▶ **TEXT PROVIDED**
=======

The Negro's Place in History
by Willis Boughton
1896
During the life of mankind every generation has been confronted with one or more grave social questions the solution of which seemed, at the time, to be of vital importance to the progress of civilization. So, too, every age has had its alarmists, who have preached wars and desolation and the utter destruction of existing institutions. But civilization has moved onward. Every age and every generation has indeed proved equal to its emergencies. Though the champions of a principle be tried by the crucial test of wars, though French revolutions and American rebellions enact their bloody scenes, the fittest survives, the most vigorous principle conquers, the world advances in culture. Only the extreme pessimist will deny that the world is to-day better than it has ever been before, that people are more cultured, more humane, more Christ-like. The nations of our day are better able to grapple with difficult social problems than were their ancestors. Under the most threatening portents there is no occasion for undue alarm. Regulated by the laws of universal progress, the right principle will, in the end, prevail, for mankind will not rush madly onward to the destruction of cherished institutions.
Honest agitators are necessary to the solution of any social problem; but the negro question has been the hobby of the American alarmist ever since the first cargo of black slaves was landed at Jamestown. There is, however, a bright side to the entire history of the American negro. The African is brought to our shores as a rude, uncultured savage; he is forced into the most intimate social relations with a highly civilized class of whites; he imbibes much from contact with the culture of one of the most enlightened nations of the world; the females become the mothers of numbers of half-white slave children; the race itself, under the moulding influence of peculiar environment, becomes a new race, lighter in color, stronger in intellect, superior in culture -- "the Afro-American race."
By the abolishment of slavery our country made a great stride in the line of progress. That cursed institution removed, the whole land seemed to rise from the ashes of war with phoenix-like vigor, to flourish with a lusty strength unknown under the blight of slavery, and to lead the world in enterprising undertakings. But what a great change for the negro! Just at the right moment, when the slave had risen as high in culture as he could under the restraining laws of bondage, when the dusky savage had become a new being, the fetters of servitude were stricken asunder, and a future was opened to the Afro-American whereby he might aspire to the highest attainable condition of enlightenment.

=======

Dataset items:

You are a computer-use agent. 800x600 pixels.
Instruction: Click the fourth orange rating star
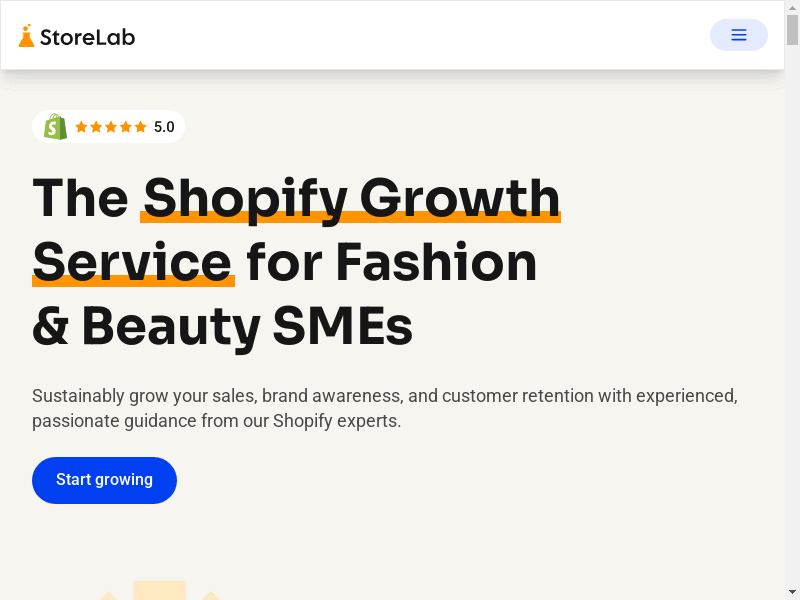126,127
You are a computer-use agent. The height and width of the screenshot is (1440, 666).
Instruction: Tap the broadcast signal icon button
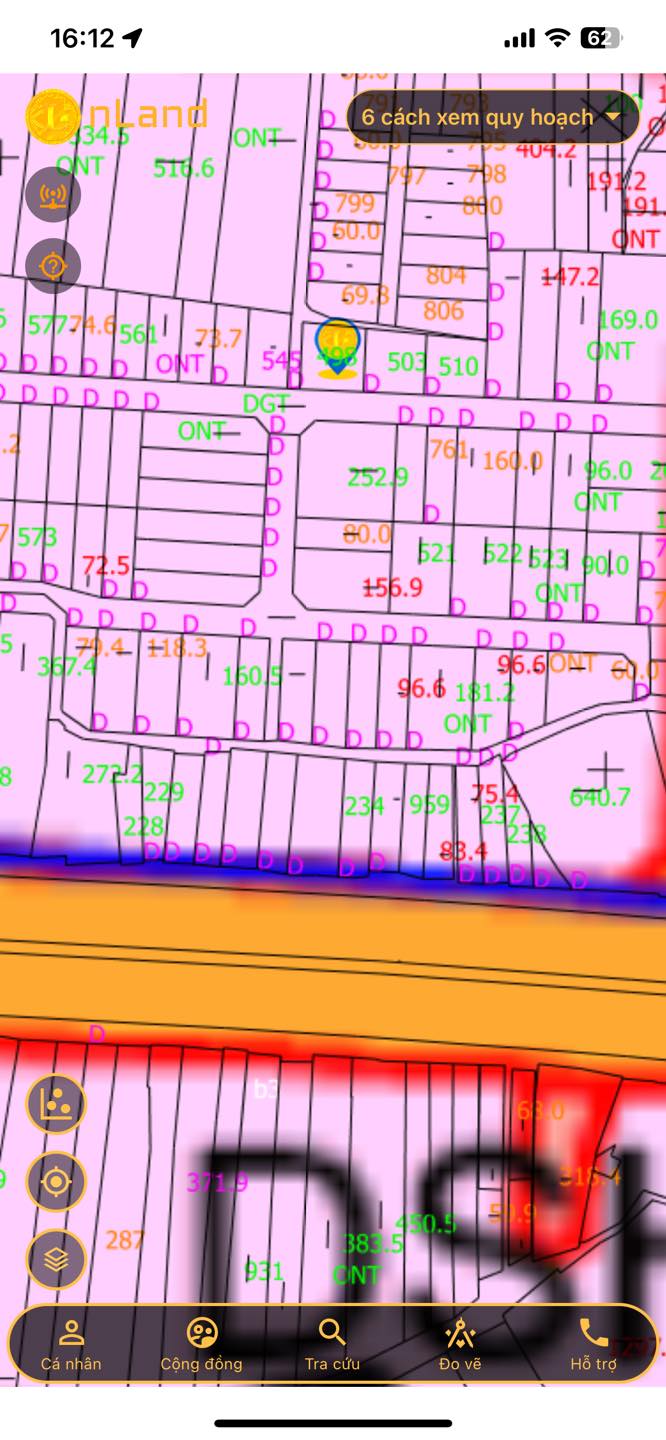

=======

▶ **WHAT YOU NEED TO DO**
1 – In the 1896 essay, reproduce the passage starting at "By the abolishment" and ending at "condition of enlightenment.", substituting "renewed" for "phoenix-like".
2 – Answer these questions from the 1896 essay.
(a) According to the essay, where was the first cargo of black slaves landed?
(b) Which two kinds of upheaval does the essay say "enact their bloody scenes"?
(c) In what year is the essay dated?

▶ **SOLUTIONS BELOW**
1 –
By the abolishment of slavery our country made a great stride in the line of progress. That cursed institution removed, the whole land seemed to rise from the ashes of war with renewed vigor, to flourish with a lusty strength unknown under the blight of slavery, and to lead the world in enterprising undertakings. But what a great change for the negro! Just at the right moment, when the slave had risen as high in culture as he could under the restraining laws of bondage, when the dusky savage had become a new being, the fetters of servitude were stricken asunder, and a future was opened to the Afro-American whereby he might aspire to the highest attainable condition of enlightenment.

2 –
(a) Jamestown
(b) French revolutions and American rebellions
(c) 1896